The game picks off where the last one left off. LeChuck murders Guybrush and crawls out of his grave in the afterlife. He comes to the Crossroads after crossing the Styx River, where the afterlife and the actual world collide. He discovers that everyone who arrives carries something to which they cling. He has brought a Shred of Life with him in the hopes of returning to save Elaine and defeat LeChuck.

Unlike Escape from Monkey Island, the game is entirely in 3D and uses the Telltale engine. Guybrush can be manipulated using the keyboard or the mouse (by choosing the character and dragging the pointer to the desired location).
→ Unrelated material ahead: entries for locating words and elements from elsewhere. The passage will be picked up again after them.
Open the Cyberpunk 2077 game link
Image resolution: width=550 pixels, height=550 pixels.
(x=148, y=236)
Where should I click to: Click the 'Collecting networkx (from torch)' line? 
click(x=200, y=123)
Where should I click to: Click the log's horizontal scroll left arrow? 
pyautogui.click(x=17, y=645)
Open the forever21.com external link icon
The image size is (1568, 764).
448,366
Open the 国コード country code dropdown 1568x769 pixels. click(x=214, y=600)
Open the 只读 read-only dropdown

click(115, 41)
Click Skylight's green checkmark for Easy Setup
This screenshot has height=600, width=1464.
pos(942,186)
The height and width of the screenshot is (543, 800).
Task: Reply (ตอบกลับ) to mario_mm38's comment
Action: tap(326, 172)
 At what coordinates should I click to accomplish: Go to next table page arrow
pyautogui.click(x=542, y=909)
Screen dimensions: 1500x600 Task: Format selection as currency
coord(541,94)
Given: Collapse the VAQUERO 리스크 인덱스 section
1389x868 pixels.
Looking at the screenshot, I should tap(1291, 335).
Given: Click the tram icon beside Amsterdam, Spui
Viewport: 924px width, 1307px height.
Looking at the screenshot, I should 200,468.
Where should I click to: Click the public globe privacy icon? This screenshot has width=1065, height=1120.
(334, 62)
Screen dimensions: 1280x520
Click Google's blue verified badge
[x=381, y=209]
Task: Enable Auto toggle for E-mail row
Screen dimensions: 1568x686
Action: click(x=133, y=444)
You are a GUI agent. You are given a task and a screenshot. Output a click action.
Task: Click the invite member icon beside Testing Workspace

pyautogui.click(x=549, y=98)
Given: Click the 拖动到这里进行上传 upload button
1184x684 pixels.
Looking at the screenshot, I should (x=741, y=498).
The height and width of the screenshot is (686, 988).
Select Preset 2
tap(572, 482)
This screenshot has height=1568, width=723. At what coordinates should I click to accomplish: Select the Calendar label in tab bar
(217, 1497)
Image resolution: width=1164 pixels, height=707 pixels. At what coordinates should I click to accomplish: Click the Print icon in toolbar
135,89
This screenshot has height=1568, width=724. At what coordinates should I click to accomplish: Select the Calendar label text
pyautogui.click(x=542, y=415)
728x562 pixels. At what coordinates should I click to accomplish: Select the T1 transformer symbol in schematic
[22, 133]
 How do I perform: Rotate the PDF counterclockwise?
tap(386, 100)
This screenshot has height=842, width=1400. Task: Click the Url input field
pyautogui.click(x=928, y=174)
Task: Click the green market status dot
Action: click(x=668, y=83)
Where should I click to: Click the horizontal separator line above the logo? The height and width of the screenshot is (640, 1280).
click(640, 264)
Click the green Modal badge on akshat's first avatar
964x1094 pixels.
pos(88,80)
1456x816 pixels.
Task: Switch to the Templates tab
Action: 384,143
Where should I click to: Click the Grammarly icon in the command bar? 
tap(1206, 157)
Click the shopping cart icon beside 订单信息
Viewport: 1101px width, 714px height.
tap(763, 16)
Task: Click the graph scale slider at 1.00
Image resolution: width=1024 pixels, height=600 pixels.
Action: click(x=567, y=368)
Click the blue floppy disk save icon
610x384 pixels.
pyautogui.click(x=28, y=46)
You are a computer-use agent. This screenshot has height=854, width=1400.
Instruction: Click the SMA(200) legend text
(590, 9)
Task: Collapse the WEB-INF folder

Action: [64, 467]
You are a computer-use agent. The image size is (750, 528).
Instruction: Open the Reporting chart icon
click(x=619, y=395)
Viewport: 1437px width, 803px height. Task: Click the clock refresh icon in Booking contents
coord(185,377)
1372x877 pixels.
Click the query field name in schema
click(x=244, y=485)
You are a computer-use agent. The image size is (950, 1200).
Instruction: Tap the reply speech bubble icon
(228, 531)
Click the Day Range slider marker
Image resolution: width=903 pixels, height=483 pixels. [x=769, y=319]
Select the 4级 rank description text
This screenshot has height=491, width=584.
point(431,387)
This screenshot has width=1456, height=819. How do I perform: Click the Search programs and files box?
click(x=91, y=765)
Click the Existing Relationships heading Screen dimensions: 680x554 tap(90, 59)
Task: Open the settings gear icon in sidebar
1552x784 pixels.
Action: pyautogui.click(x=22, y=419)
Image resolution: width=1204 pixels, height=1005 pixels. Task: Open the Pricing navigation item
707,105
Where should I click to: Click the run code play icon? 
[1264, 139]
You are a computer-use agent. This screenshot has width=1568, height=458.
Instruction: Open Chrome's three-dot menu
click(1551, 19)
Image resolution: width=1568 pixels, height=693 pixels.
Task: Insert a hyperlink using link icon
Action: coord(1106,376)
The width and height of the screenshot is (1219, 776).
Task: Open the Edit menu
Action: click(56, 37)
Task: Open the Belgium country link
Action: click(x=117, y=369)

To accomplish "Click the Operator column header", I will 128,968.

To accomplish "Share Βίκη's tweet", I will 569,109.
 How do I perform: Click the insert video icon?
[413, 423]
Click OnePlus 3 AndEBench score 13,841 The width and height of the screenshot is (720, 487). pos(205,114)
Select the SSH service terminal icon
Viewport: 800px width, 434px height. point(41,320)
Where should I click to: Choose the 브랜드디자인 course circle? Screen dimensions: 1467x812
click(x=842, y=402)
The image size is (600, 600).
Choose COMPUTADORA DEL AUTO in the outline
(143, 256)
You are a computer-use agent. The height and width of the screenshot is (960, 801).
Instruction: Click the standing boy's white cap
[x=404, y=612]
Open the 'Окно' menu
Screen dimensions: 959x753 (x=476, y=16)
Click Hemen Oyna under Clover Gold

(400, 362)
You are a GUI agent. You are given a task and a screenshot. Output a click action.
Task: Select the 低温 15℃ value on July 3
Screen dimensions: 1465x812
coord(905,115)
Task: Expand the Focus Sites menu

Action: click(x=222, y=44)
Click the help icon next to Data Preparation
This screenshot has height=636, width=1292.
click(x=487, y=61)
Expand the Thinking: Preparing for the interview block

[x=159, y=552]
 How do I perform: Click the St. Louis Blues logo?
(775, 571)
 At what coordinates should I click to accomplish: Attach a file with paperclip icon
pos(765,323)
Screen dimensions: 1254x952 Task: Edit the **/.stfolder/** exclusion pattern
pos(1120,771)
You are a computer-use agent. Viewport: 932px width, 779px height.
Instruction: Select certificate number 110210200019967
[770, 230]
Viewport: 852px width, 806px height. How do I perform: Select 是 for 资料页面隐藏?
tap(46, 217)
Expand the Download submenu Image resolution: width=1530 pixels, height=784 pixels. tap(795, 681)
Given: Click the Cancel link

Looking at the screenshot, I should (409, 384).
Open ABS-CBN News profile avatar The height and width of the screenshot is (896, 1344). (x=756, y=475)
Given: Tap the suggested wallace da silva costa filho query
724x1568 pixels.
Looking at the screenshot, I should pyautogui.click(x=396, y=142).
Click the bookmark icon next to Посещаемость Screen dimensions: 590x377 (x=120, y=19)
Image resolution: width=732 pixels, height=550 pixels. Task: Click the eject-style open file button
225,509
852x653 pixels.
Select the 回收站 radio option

All actions are performed with a single mouse pointer, and important things are kept in an inventory to be studied. Integrating the classic adventure mechanism, in which items in the list can be combined to produce new objects or interact with one other, is entirely novel for a Telltale game.

The game contains many non-essential references to previous games, as well as classic Monkey Island elements such as slapstick-based humorous conversations and events, play on words, witty retorts and contemporary cultural references, conversation trees, an unconventional approach to puzzle solutions, and the anti-heroic main character. Triggers based on dialogues and item combination puzzles are among the game’s puzzles. It is impossible to die in the game, and the player can control the number of suggestions Guybrush casually mentions as the game progresses. However, complete solutions are never supplied.

Unlike previous Telltale episodic adventure series, individual episodes could not be purchased separately at first. Users were compelled to pay for the five episodes because they are released monthly, presumably due to the bigger story arc. Later, the decision was reversed, and attacks were made available individually.